Passò qualche giorno di calma piatta a villa Salvatore. Elena non sapeva dire perché, ma l’unica frase che le veniva in mente per descrivere quei giorni era
la quiete prima della tempesta.

Si odiava per questo. Avrebbe voluto essere rilassata, se fosse stata più tranquilla forse avrebbe potuto aiutare Damon. Invece no. L’ansia era quasi palpabile in casa, come se l’aria fosse diventata pesante e di fuoco, quasi volesse spingerli furori di casa, tanto era soffocante.
Elena gironzolava da sola per l’enorme tenuta Salvatore, quel mattino. Damon, Stefan e Kassy erano da qualche parte nella villa, a fare chissà-che-cosa. Ma c’era sempre qualcosa da scoprire in quel posto. C’era così tanta storia, così tanto passato.
Elena cercò di immaginarsi un piccolo Damon che correva per quei corridoi, spensierato allora, con i soli pensieri che un bambino può avere. Provava a creare quelle immagini nella mente, ma non ci riusciva proprio!
Senza quasi rendersene conto si ritrovò nella cantina. Essa si estendeva per tutto il perimetro della villa, e questo era tutto dire, considerando quanto fosse enorme l’intera struttura. Mastodontica, pensò Elena. Si sentiva l’odore di umidità tipico delle cantine. Laggiù non vi erano finestre e l’estetica delle stanze non era curata come nei piani superiori. Chissà per cosa erano usate quelle cantine, una volta. Forse per tenere i vini o per far stagionare formaggi e salumi. O forse erano gli alloggi della servitù. O magari erano sale di tortura.
Elena sogghignò di fronte alle mille possibilità che poteva trovare. Camminava lentamente sotto le luci tremule, sfiorando con le dita i muri grigi in mattoni.
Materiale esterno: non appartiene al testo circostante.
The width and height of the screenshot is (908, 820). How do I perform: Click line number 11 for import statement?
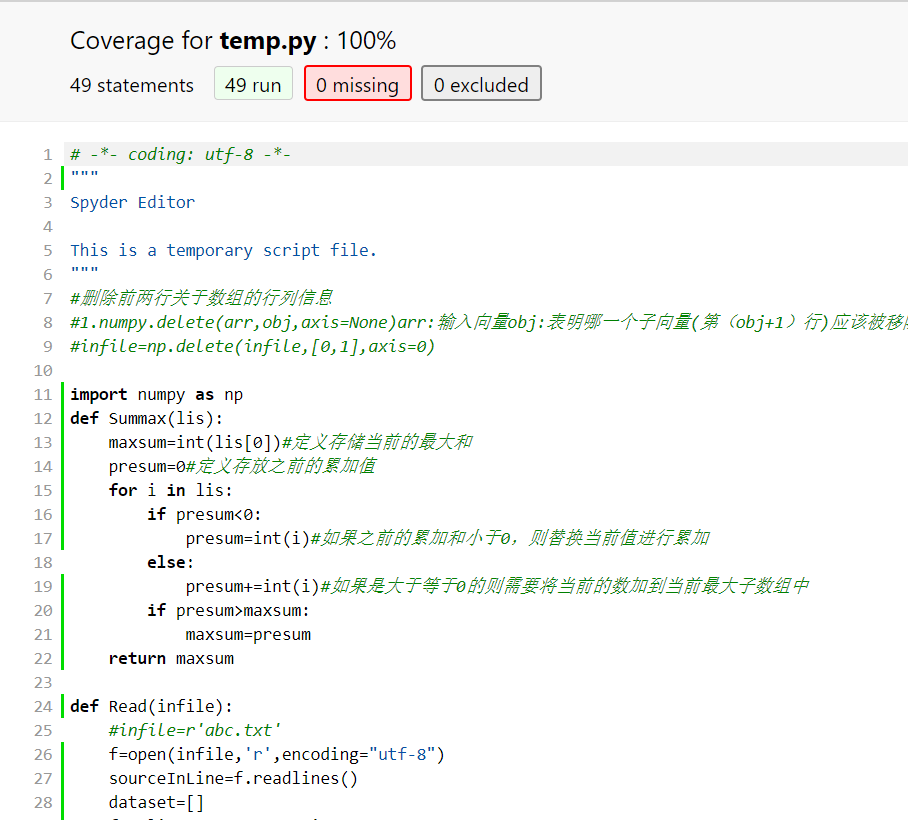[x=43, y=395]
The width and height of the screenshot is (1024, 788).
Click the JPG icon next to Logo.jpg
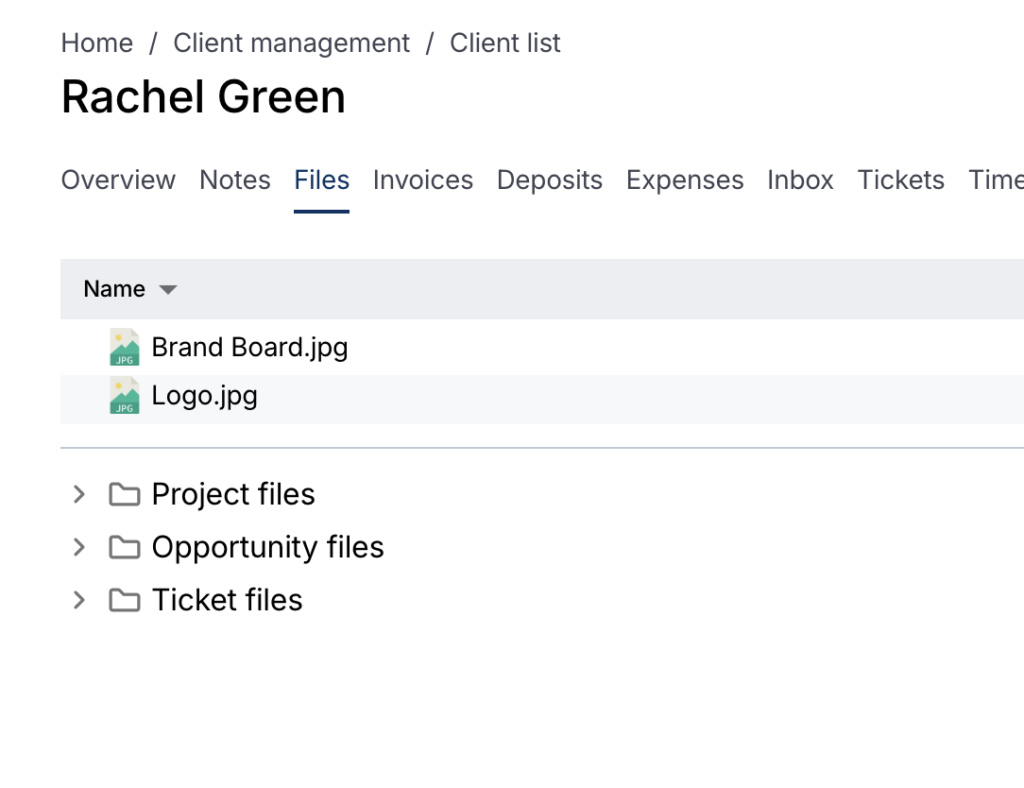click(x=123, y=395)
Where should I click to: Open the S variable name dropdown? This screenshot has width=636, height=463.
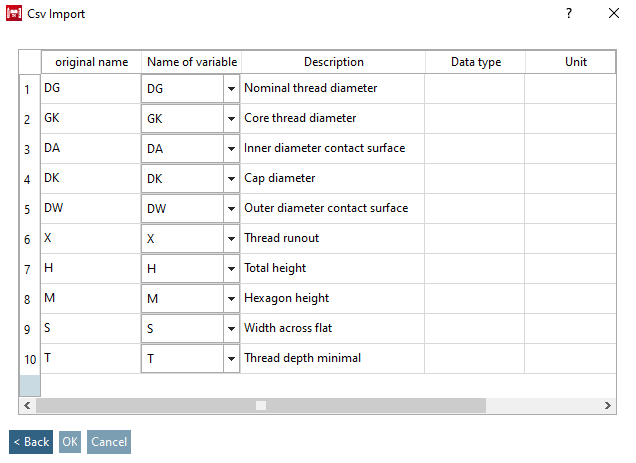(231, 329)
Fu allora che sentì un rumore.
- Saranno dei topi. - le comunicò il suo cervello immediatamente. Ma, non richiesto, il suo sesto senso si fece sentire. Qualsiasi cosa fosse, doveva uscire da quel posto, subito.
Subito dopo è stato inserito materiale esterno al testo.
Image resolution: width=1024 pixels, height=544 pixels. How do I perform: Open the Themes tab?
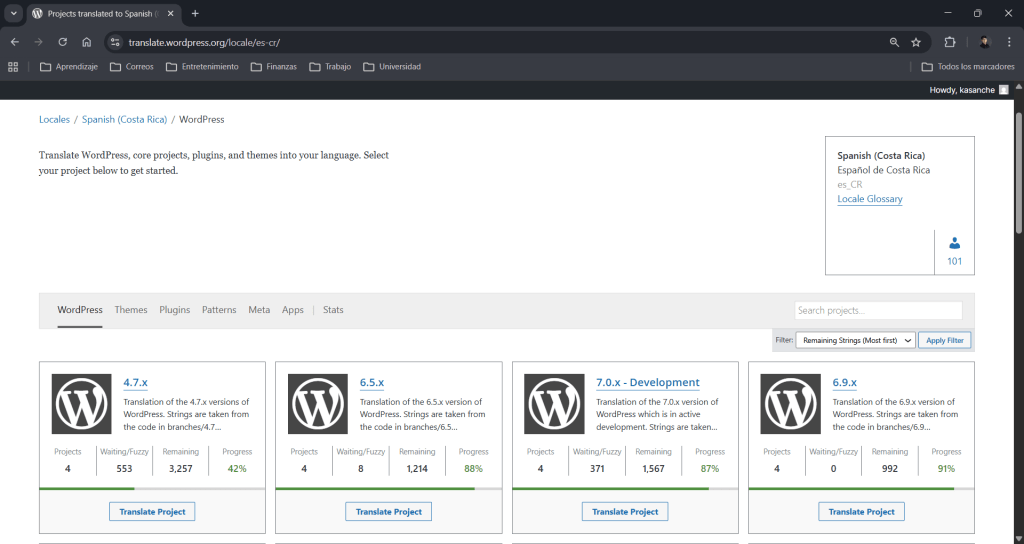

Elena si voltò, tornando sui suoi passi. Ora che il suo cuore accelerava i battiti e la consueta sensazione di ansia e pericolo tornavano a farsi sentire, la ragazza maledì le luci tremolanti e il silenzio assoluto di quel posto. Se si fossero spente le luci, era perduta.
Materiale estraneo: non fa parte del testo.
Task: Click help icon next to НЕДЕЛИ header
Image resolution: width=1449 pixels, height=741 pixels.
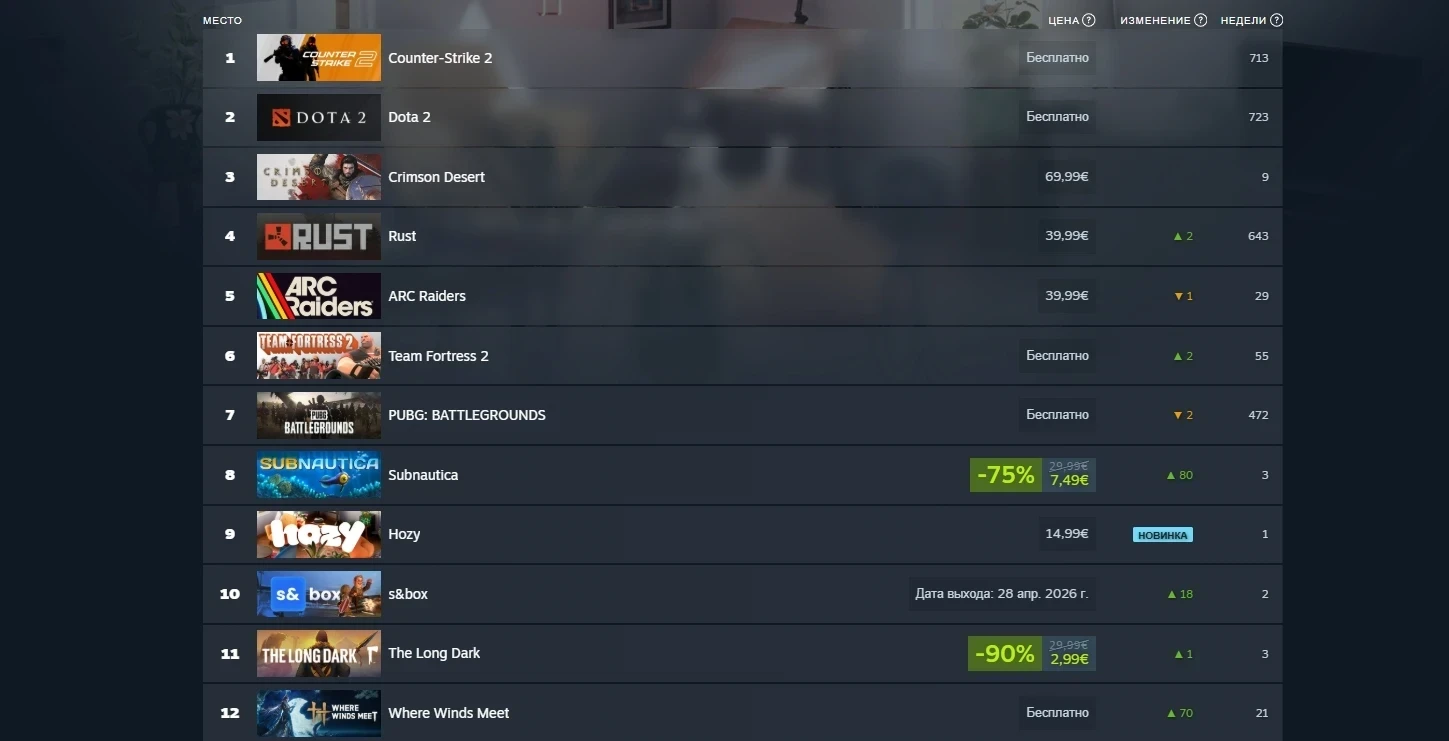Action: point(1276,20)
Improvvisamente la cantina perse il fascino che aveva esercitato su di lei. Ora sembrava una prigione. Una buia trappola dove avrebbe rischiato di perdersi.
Elena allungò il passo. Poi si fermò.
Erano passi quelli che aveva sentito? Il panico montò dentro di lei. La ragazza iniziò a correre. Oddio, c’era qualcosa laggiù. Qualcosa, o forse qualcuno, la stava inseguendo! O forse si trovava proprio davanti a lei, pronto a prenderla e ad ucciderla. La ragazza iniziò a correre veloce, svoltando nei vicoli soffocanti della cantina, cercando di ricordarsi il percorso che aveva compiuto poco prima.
Era la sua immaginazione oppure le luci iniziavano a farsi più soffuse? Più opache?
- Dannazione, no! -
Poi, quando finalmente la ragazza si ritrovò di fronte al lungo corridoio che portava al piano di sopra, le luci si spensero del tutto. Elena sentì freddo.
La, di fronte a lei, c’erano i pochi gradini che conducevano all’uscita. Poteva vedere il rettangolo di luce della porta che aveva lasciato aperta... la ragazza corse a perdifiato, salì i gradini ma...
Ma la porta le si chiuse in faccia. Subito si mise a scuoterla, presa dal terrore. Normalmente Elena non perdeva il controllo, cercava di restare fredda e calcolatrice ma... ma quella parte riusciva meglio a Meredith.
Elena iniziò a battere i pugni contro la spessa porta di legno.
«Damon!» Urlò con tutto il fiato che aveva in gola. «DAMON!»
Improvvisamente la porta si aprì, cigolando. Elena non sapeva come o chi l’avesse aperta, tutto ciò che sapeva era che voleva uscire da li. Si sentiva soffocare.
Mosse qualche passo nel corridoio, immersa nel silenzio. Sembrava deserto.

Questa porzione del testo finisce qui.